As to the question of what does cause AIDS, if it is not HIV, there are many plausible explanations given by people known to be experts. Before the discovery of HIV, AIDS was assumed to be a lifestyle syndrome caused mostly by indiscriminate use of recreational drugs. Immunosuppression has multiple causes, from an overload of microbes to malnutrition. Probably all of these are true causes of AIDS. Immune deficiency has many manifestations, and a syndrome with many manifestations is likely multi-causal as well. Suffice it to say that the HIV hypothesis of AIDS has offered nothing but predictions - of its spread, of the availability of a vaccine, of a forthcoming animal model, and so on - that have not materialized, and it has not saved a single life (http://www.reviewingaids.org/awiki/index.php/HIV/AIDS) hypothesis
After ten years involved in the academic side of HIV research, as well as in the academic world at large, I truly believe that the blame for the universal, unconditional, faith-based acceptance of such a flawed theory falls squarely on the shoulders of those among us who have actively endorsed a completely unproven hypothesis in the interests of furthering our careers. Of course, hypotheses in science deserve to be studied, but no hypothesis should be accepted as fact before it is proven, particularly one whose blind acceptance has such dire consequences.

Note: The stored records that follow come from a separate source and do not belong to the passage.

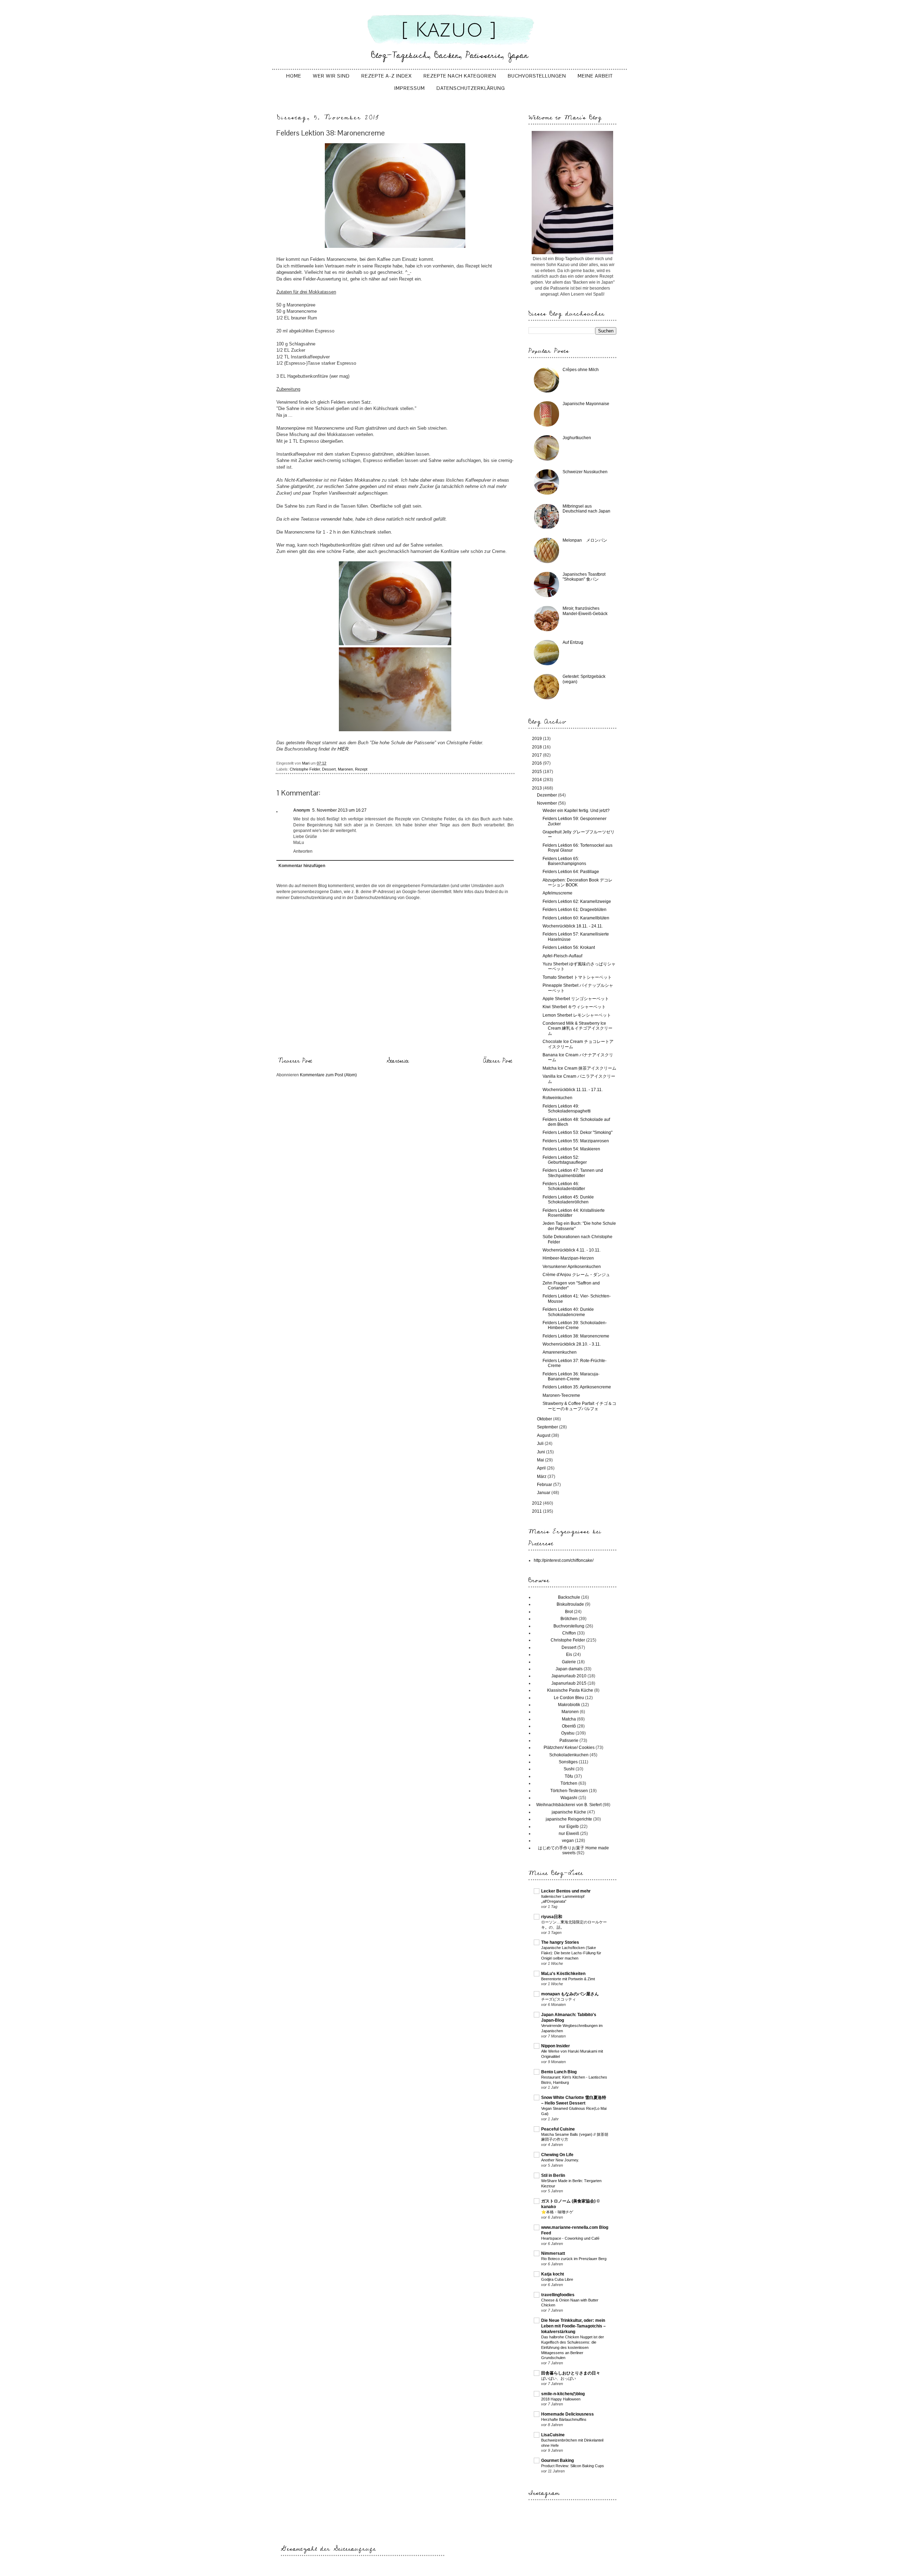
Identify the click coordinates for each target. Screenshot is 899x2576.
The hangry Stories (560, 1942)
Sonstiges (568, 1761)
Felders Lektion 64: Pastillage (571, 871)
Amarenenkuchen (560, 1352)
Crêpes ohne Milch (581, 369)
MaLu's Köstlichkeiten (563, 1973)
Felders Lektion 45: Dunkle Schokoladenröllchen (568, 1199)
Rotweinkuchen (557, 1097)
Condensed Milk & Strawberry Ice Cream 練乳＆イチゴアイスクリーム (577, 1028)
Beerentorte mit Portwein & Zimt (568, 1979)
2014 (537, 779)
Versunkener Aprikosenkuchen (572, 1266)
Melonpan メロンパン (585, 540)
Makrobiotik (569, 1704)
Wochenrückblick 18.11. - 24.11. (573, 926)
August (544, 1435)
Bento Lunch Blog (559, 2071)
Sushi (569, 1768)
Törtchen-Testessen (569, 1790)
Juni (541, 1451)
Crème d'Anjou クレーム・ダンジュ (576, 1274)
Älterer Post (497, 1061)
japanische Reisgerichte (569, 1819)
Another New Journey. (560, 2160)
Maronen (345, 769)
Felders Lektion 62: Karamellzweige (577, 901)
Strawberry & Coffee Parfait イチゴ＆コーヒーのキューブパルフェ (579, 1406)
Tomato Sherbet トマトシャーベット (577, 977)
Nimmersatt (553, 2253)
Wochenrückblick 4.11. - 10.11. (572, 1250)
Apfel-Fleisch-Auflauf (562, 955)
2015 (537, 771)
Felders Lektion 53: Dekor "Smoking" (577, 1132)
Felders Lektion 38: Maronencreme (576, 1336)
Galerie (569, 1661)
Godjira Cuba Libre (557, 2279)
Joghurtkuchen (577, 437)
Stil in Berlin (553, 2175)
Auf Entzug (573, 642)
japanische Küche (569, 1812)
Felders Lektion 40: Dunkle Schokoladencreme (568, 1312)
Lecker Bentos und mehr (566, 1891)
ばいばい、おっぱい (558, 2378)
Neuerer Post (295, 1061)
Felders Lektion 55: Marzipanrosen (576, 1140)
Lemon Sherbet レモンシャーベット (577, 1015)
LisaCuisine (553, 2434)
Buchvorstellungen (537, 76)
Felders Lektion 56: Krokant (569, 947)
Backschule (569, 1597)
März (542, 1476)
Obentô (569, 1726)
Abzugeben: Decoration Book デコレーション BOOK (577, 882)
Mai (541, 1460)
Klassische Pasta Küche (570, 1690)
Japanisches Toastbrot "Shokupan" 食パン (584, 577)
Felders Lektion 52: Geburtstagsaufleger (565, 1160)
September (548, 1427)
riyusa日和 (551, 1916)
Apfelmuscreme (557, 893)
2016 (537, 763)
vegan (568, 1840)
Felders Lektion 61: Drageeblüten (574, 909)
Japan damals (569, 1668)
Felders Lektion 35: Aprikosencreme (577, 1387)
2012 (537, 1503)
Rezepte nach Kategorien (460, 76)
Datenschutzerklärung (471, 88)
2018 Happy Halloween (560, 2399)
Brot (569, 1611)
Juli (541, 1443)
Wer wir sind (331, 76)
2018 (537, 747)
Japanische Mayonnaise (586, 403)
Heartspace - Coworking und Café (570, 2238)
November (547, 803)
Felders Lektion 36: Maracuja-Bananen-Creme (571, 1376)
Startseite (397, 1061)
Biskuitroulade (570, 1604)
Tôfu (569, 1776)
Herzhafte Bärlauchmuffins (563, 2419)
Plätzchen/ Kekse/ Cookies (569, 1747)
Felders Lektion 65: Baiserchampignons (564, 861)
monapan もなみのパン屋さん (570, 1994)
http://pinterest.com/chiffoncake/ (563, 1560)
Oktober (545, 1418)
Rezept (361, 769)
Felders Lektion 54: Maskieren (571, 1149)
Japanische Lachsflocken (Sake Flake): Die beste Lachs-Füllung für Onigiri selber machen (571, 1953)
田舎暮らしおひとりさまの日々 (570, 2373)
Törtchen (568, 1783)
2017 (537, 755)
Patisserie (568, 1740)
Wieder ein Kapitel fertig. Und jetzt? (576, 810)
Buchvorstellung (568, 1626)
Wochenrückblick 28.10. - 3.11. (572, 1344)
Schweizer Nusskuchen (585, 471)
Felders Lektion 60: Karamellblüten (576, 918)
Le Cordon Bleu (569, 1697)
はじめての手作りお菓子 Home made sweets (573, 1850)
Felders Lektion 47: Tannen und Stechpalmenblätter (573, 1173)
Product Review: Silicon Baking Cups (572, 2466)
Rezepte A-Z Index (386, 76)
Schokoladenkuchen (569, 1754)
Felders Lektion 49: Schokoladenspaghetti (567, 1109)
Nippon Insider (555, 2045)
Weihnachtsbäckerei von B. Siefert (569, 1804)
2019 (537, 738)
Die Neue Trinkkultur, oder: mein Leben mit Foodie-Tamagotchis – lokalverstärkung (573, 2326)
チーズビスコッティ (558, 1999)
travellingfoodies (558, 2294)
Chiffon (569, 1633)
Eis (569, 1654)
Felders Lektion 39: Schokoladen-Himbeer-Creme (575, 1325)
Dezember (547, 795)
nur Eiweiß (569, 1833)
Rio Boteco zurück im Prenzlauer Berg (573, 2259)
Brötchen (569, 1618)
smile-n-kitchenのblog (563, 2393)
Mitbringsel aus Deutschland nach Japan (586, 509)
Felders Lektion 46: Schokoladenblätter (564, 1186)
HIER (342, 749)
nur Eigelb (569, 1826)
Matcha (569, 1719)
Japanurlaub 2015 (568, 1683)
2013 (537, 788)
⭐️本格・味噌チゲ (557, 2212)
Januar (544, 1492)
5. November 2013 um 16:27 (339, 810)
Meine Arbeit (595, 76)
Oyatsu (568, 1733)
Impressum (409, 88)
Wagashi (568, 1797)
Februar (545, 1484)
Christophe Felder (305, 769)
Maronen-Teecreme (561, 1395)
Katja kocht (552, 2274)
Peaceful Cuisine (558, 2129)
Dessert (329, 769)
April (542, 1468)
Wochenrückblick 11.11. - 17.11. (573, 1089)
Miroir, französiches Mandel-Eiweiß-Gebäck (585, 611)
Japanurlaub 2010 (568, 1675)
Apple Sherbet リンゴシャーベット (576, 998)
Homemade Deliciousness (567, 2414)
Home (293, 76)
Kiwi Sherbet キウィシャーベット (574, 1006)
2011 (537, 1511)
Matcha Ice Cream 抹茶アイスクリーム (579, 1068)
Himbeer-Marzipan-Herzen (568, 1258)
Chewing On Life (557, 2154)
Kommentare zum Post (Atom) (328, 1074)
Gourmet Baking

For over twenty years, the general public has been greatly misled and ill-informed. As someone who has been raised by parents who taught me from a young age never to believe anything just because "everyone else accepts it to be true," I can no longer just sit by and do nothing, thereby contributing to this craziness. And the craziness has gone on long enough. As humans - as honest academics and scientists - the only thing we can do is allow the truth to come to light.